MiRNAs regulating gene expression/gene networks and its multifactorial pathways in open‐angle glaucoma

Abstract

AbstractPurpose: To describe the microRNAs (miRNAs) involved in ocular hypertension (OHT) and open‐angle glaucoma (OAG) to develop miRNA‐based glaucoma diagnostic and therapeutic tools.Methods: An analytical, observational, case–control study was performed in 42 volunteers of both sexes, aged 50 to 80 years, that were classified according to: suffering OHT (n = 20) or with the diagnosis of OAG (n = 20). All participants were interviewed for obtaining sociodemographic and personal/familial records, ophthalmologically examined, and their tear samples were collected and frozen at 80 °C until processing for molecular‐genetic assays. Tear RNA extraction, libraries construction, and next generation sequencing were performed. In addition, Gene information was set up from the DIANA‐TarBase v7, DIANA‐microT‐CDS, and TargetScan v7.1 databases. To build a network of metabolic pathways, only genes appearing in at least four of the following databases: DisGeNet, GeneDistiller, MalaCards, OMIM PCAN, UniProt, and GO were considered.Results: Mean age of participants was 61.1 ± 2.4 years (OHT subjects) and 64.5 ± 1.4 years (OAG patients).
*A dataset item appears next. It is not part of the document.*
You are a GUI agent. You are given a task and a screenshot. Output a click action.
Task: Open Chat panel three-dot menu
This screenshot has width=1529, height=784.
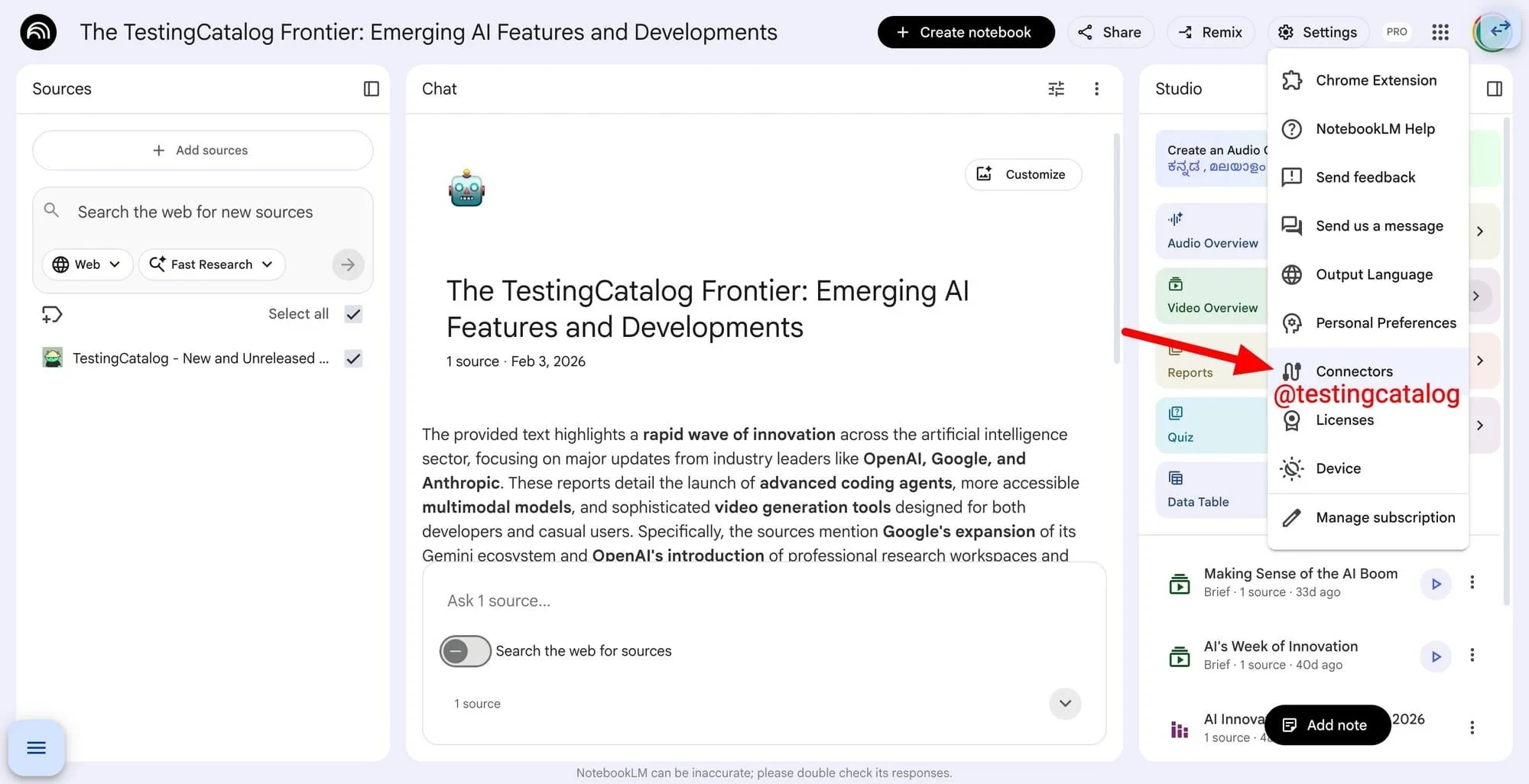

In this work we have investigated the delivering of intact miRNAs to target tissues by analysing the tear samples. We identified 95 miRNAs in tears of the OHT subjects and/or OAG patients. When comparing tears from both study groups, the differential expression profiling of eight miRNAs: miR‐26b‐5p, miR‐152‐3p, miR‐30 e‐5p, miR‐125b‐2‐5p, miR‐224‐5p, miR‐151a‐3p, miR‐1307‐3p, and miR‐27a‐3p was found. Also, the interaction networks of the above miRNAS were identified in HTO versus OAG.Conclusions: We propose specific miRNAs and their target genes/signalling pathways as candidates for a better understanding of the molecular‐genetic bases of OAG.